Lattice Models of Polymers: Entanglement Complexity and Confined Geometries

聚合物的晶格模型：纠缠复杂性和受限几何形状

• 批准号: RGPIN-2015-03747
• 负责人: Soteros, Christine
• 金额: $ 1.6万
• 依托单位: University of Saskatchewan
• 依托单位国家: 加拿大
• 项目类别: Discovery Grants Program - Individual
• 财政年份: 2015
• 资助国家: 加拿大
• 起止时间: 2015-01-01 至 2016-12-31
• 项目状态: 已结题
• 来源: https://www.nserc-crsng.gc.ca/ase-oro/Details-Detailles_eng.asp?id=589350
• 关键词: Lattice; Models; Polymers; Entanglement; Complexity

The lattice models of Statistical Mechanics have proved to be powerful tools for studying phase-change behaviour and equilibrium properties for polymers in solution. For such models, a polymer is considered to be any long chain molecule made of repeated units called monomers and a polymer chain is represented by a walk on a grid or lattice so that each monomer in the chain is one step apart from its neighbours. The resulting lattice polymer has flexibility (it can take on a variety of shapes) and the requirement that two monomers cannot be in the same location (the excluded volume effect) is easily incorporated. Although a highly simplified model, it is useful for predicting and understanding  phenomena that result from the fact that polymers are large flexible molecules. At the same time, these models are of intrinsic mathematical interest due to the wealth of challenging open mathematical questions, many of which have arisen from polymer physics and more recently from molecular biology. For example, enzymes act on DNA to remove entanglements in order for normal cellular processes to proceed. To study this, a model in which two ends of a lattice polymer chain are joined into a ring can be used to represent the large-scale structure of the DNA molecule, and models of enzyme action on DNA have been developed by us. At the same time, there is interest in understanding the entanglement complexity of polymers confined in pores or capsids (such as DNA in a viral capsid) and also interest in determining the role of entanglements in polymer crystallization and polymer melts. For example, there are open questions about the relationship between how a polymer is packed in a capsid and its entanglement complexity, and for polymer melts, about the best approach for measuring the extent of entanglement. Lattice models for investigating these questions have also been developed by us. I plan to continue my research on lattice models of polymers using combinatorial analysis and computer simulations in order to better understand enzyme action on DNA and the entanglement complexity of confined polymers. The results will be of interest to molecular biologists and polymer chemists. In the case of enzyme action on DNA, an improved understanding of their action has the potential to impact Canadians by leading to improved cancer treatments. More generally, the results will add to our overall understanding of lattice models of polymers and phase transitions in polymer systems.

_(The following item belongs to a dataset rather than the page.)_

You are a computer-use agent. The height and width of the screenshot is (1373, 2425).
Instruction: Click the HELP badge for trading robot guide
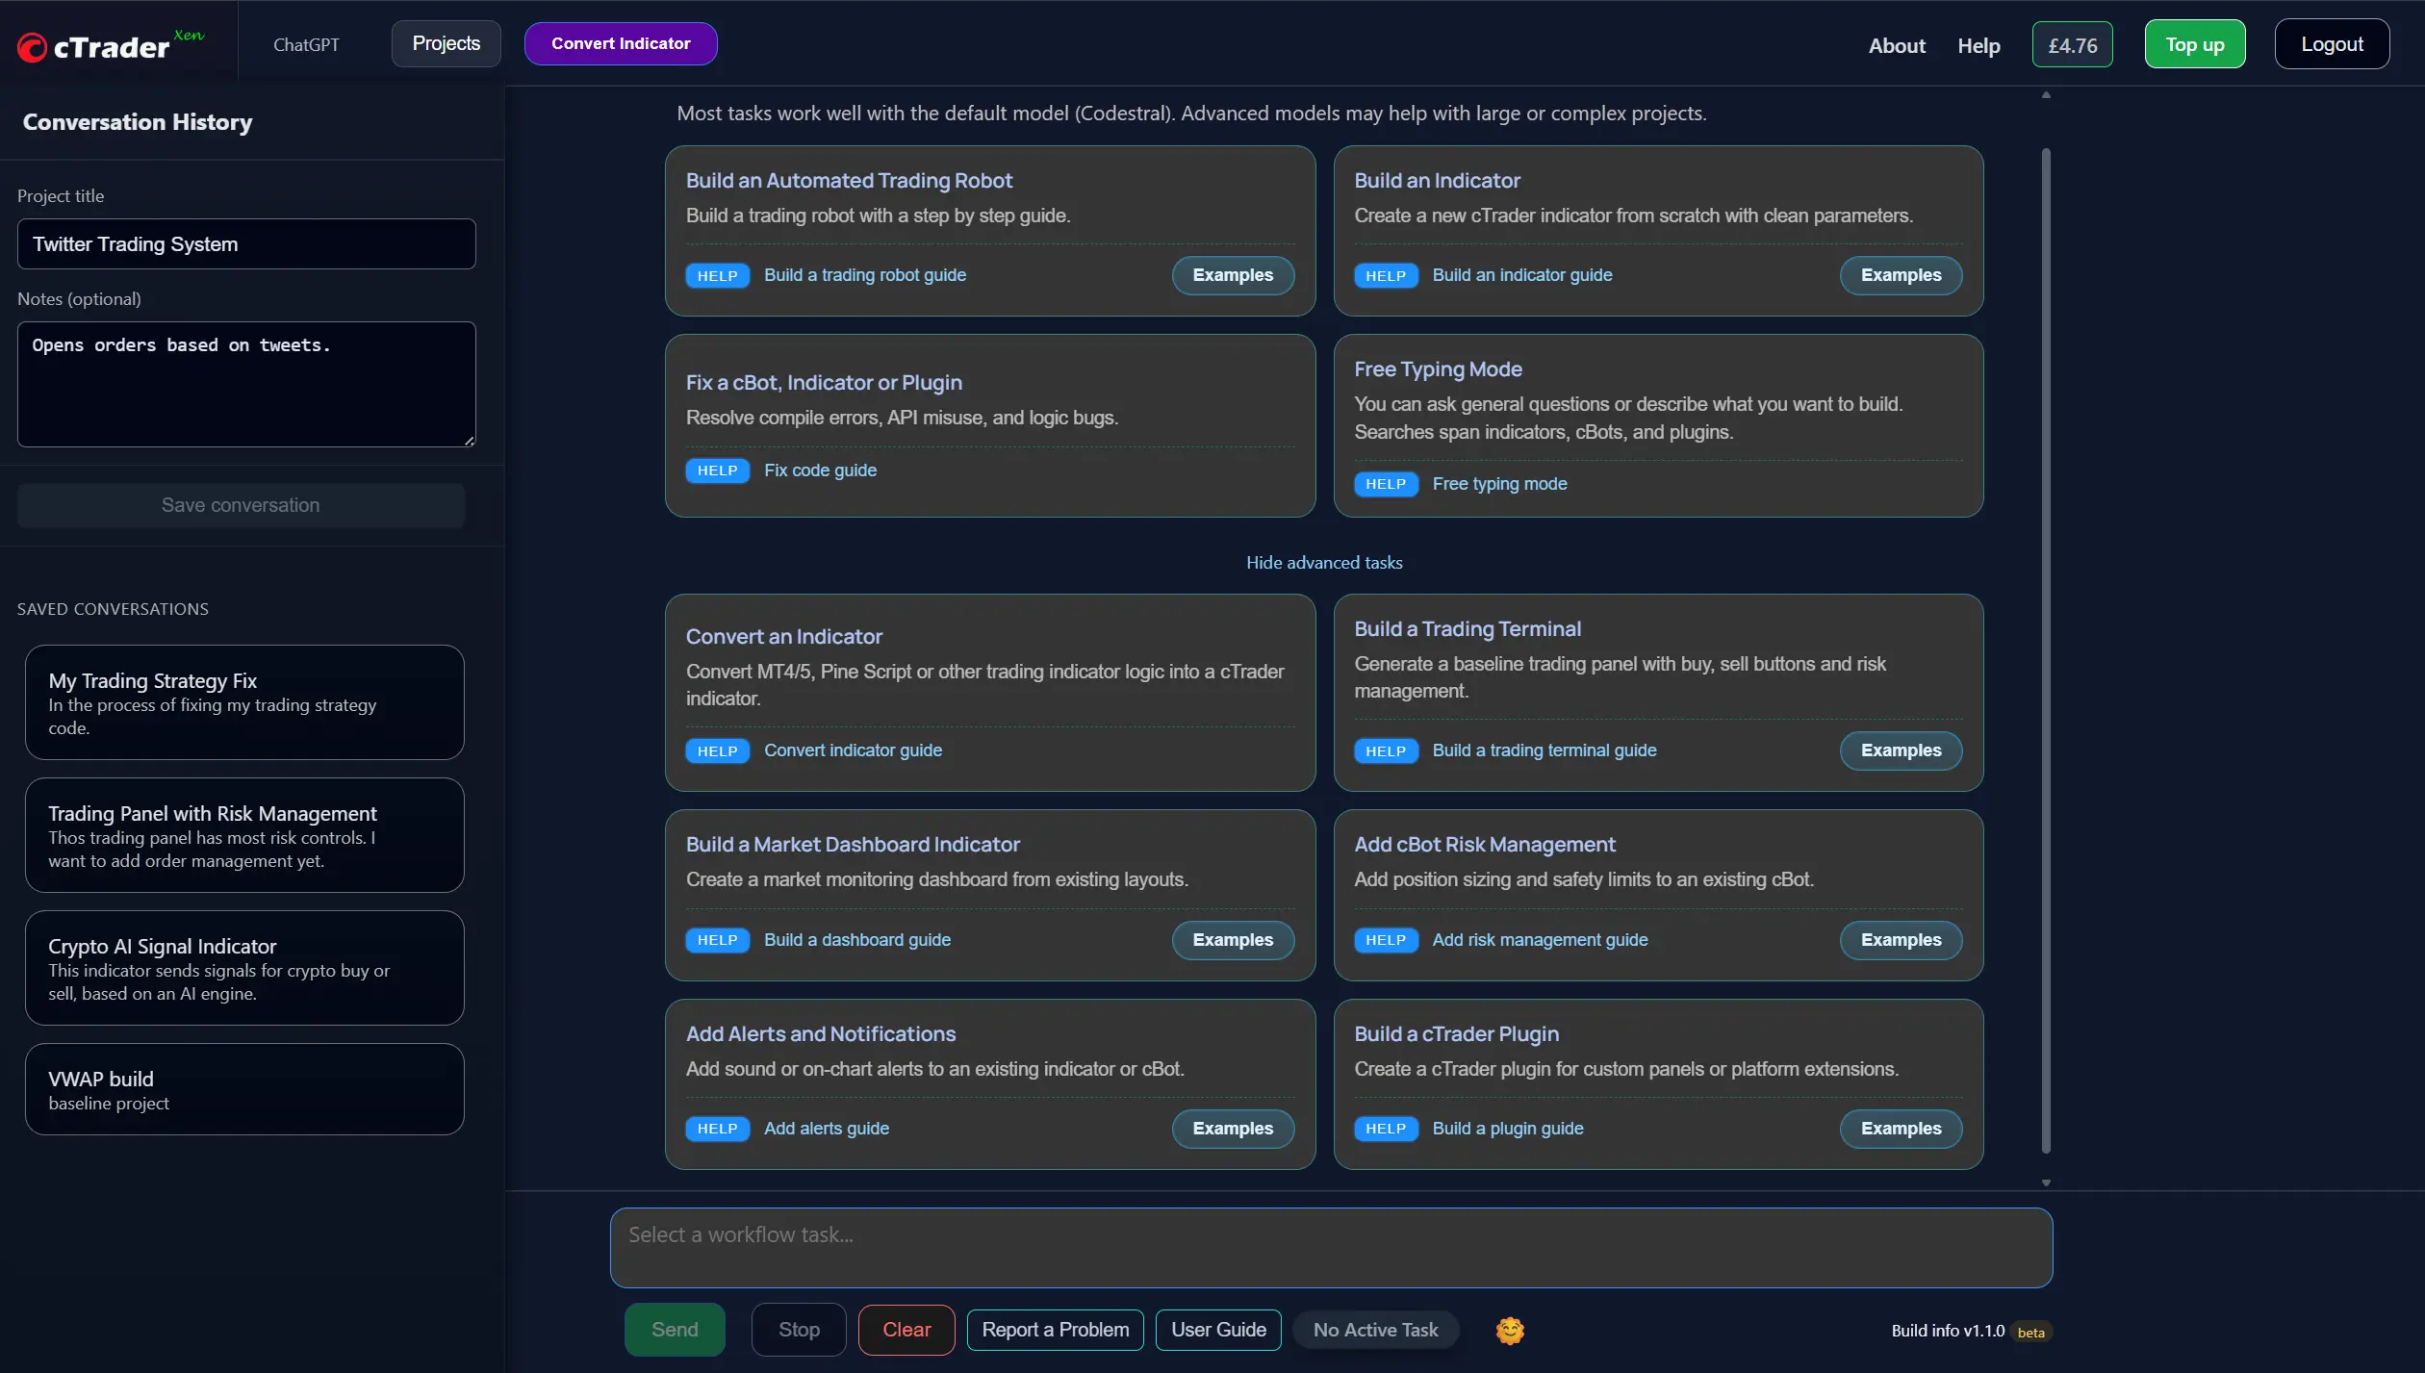[717, 276]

统计力学的格子模型已被证明是研究溶液中聚合物相变行为和平衡性质的有力工具。 对于这样的模型，聚合物被认为是由称为单体的重复单元组成的任何长链分子，并且聚合物链由网格或晶格上的行走表示，使得链中的每个单体与其相邻单体相距一步。所得的晶格聚合物具有柔性（它可以呈现各种形状），并且容易结合两个单体不能处于相同位置（排除体积效应）的要求。 虽然这是一个高度简化的模型，但它对于预测和理解聚合物是大的柔性分子这一事实所导致的现象是有用的。 与此同时，这些模型是内在的数学兴趣，由于丰富的具有挑战性的开放的数学问题，其中许多已经出现在聚合物物理学和最近从分子生物学。 例如，酶作用于DNA以去除缠结，以便正常的细胞过程进行。为了研究这一点，一个模型，其中一个晶格聚合物链的两端连接成一个环，可以用来代表DNA分子的大规模结构，和模型的酶作用于DNA已经开发了我们。 在同一时间，有兴趣在理解的缠结复杂性的聚合物限制在孔或衣壳（如DNA在病毒衣壳），也有兴趣在确定的作用缠结在聚合物结晶和聚合物熔体。例如，关于聚合物如何包装在衣壳中与其缠结复杂性之间的关系，以及对于聚合物熔体，关于测量缠结程度的最佳方法，存在公开的问题。我们还开发了用于调查这些问题的格模型。我计划继续使用组合分析和计算机模拟对聚合物的晶格模型进行研究，以便更好地了解酶对DNA的作用和受限聚合物的纠缠复杂性。 这些结果将引起分子生物学家和高分子化学家的兴趣。 在酶对DNA的作用的情况下，对其作用的更好理解有可能通过改善癌症治疗来影响加拿大人。更一般地说，结果将增加我们的整体理解的晶格模型的聚合物和聚合物体系中的相变。